A computer-vision bot that automatically plays the Food Stalls memory minigame in Azur Lane, running on an Android emulator on Windows.
The minigame shows a speech bubble with 3 foods in order (the thinking phase); the bubble then disappears and a 3×3 grid of 9 foods appears (the selection phase), where you must click the 3 correct ones, in order. The bot:
- reads the emulator screen (passive capture via
mss); - detects the phase from the color level of the bubble and the grid;
- memorizes the bubble at its sharpest moment;
- matches each bubble food to a grid cell using ORB keypoints + color + optimal assignment (robust to background, scale and focus);
- clicks the 3 foods;
- reads the result screen (⭕ correct / ✗ wrong) to count the points and stops when it reaches the target (default: 25 points), then clicks Quit.
| File | Mode | Clicks |
|---|---|---|
bot.py |
Robot | Exact center of the food, fixed timing. Fast and direct. |
modo_humano.py |
Human | Randomized position and timing, natural mouse movement. |
Both share all of the vision logic; the human mode only changes how it clicks, to reduce the most obvious statistical signs of automation.

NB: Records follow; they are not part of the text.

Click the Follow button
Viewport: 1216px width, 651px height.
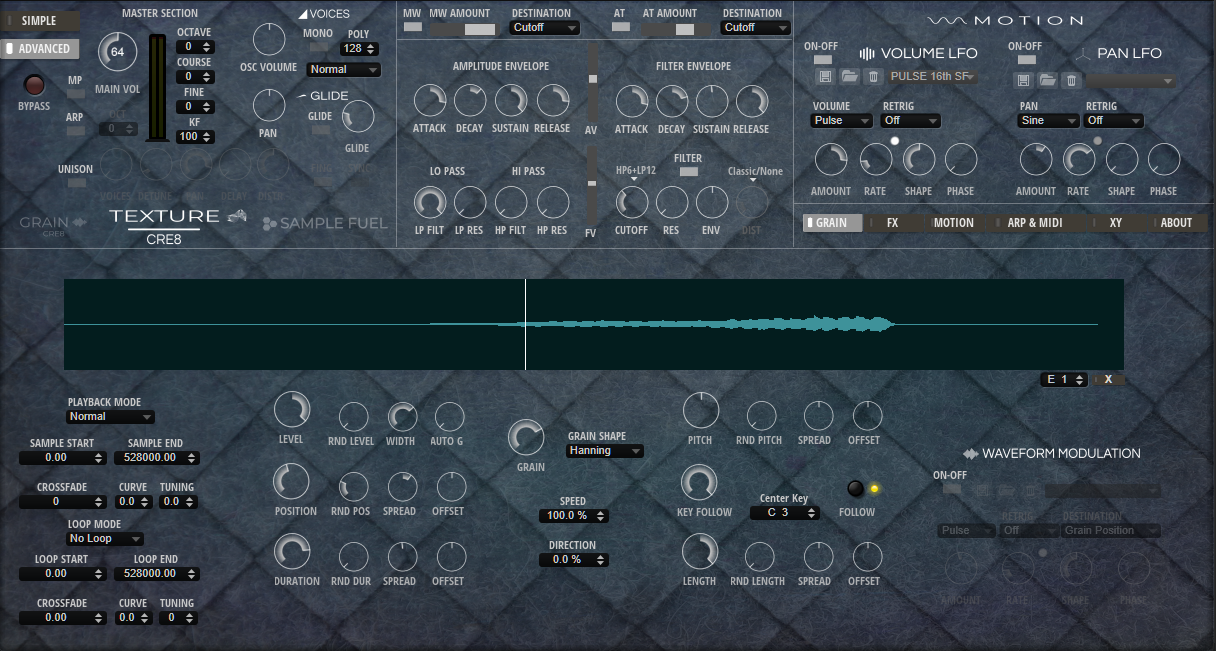point(856,489)
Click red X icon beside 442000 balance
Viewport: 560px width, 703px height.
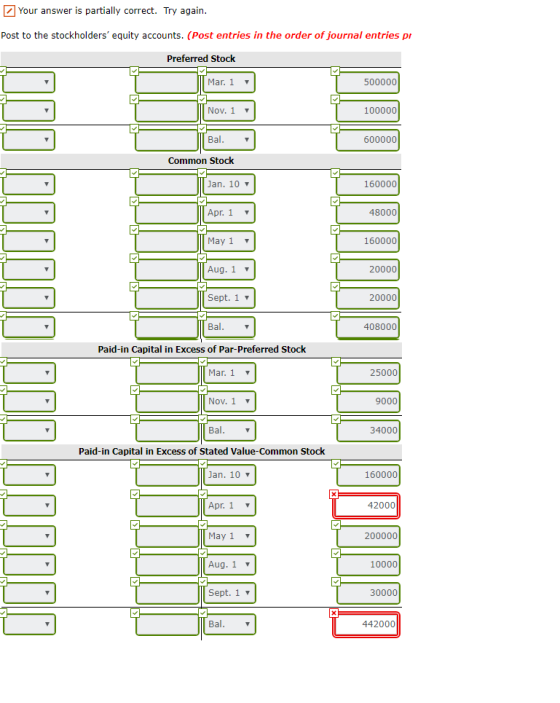334,613
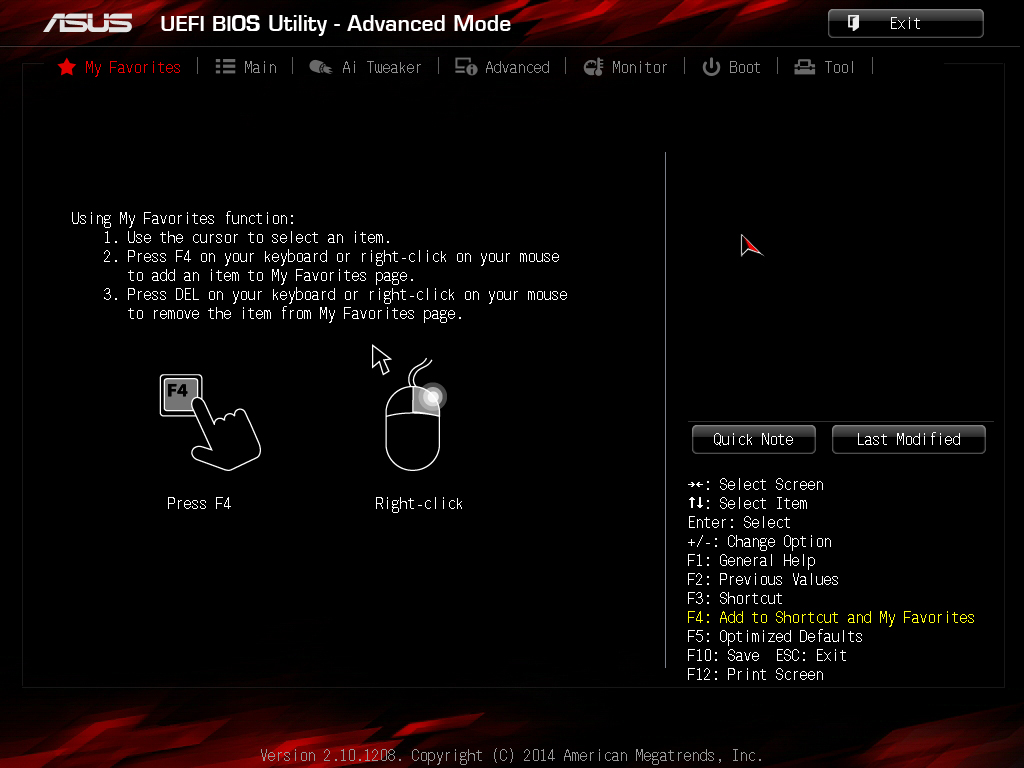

pip install -r requirements.txt
(opencv-python, numpy, pyautogui, pywin32, mss)
Works with emulators whose window title contains one of: Android Device,
BlueStacks, NoxPlayer, LDPlayer, MuMu.
-
Open the game on the Food Stalls screen, at the lobby with START GAME.
-
Run one of the modes:
python modo_humano.py # recommended # or python bot.py -
During the initial 4 seconds, click the emulator window.
-
Emergency stop: throw the mouse to the top-left corner of the screen.
To check the region framing before running:
python calibrate.py
See TUTORIAL.md for the detailed step-by-step (in Portuguese).
Key constants at the top of bot.py:
POINTS_TARGET– points at which the bot quits (default 25).LOBBY_CREDITS_TO_ADD– how many times to click the credits "+1" before START (default 5, the per-batch maximum).DEBUG_SAVE– setTrueto dump debug images for diagnosing.
Human-mode timing/precision ranges live at the top of modo_humano.py.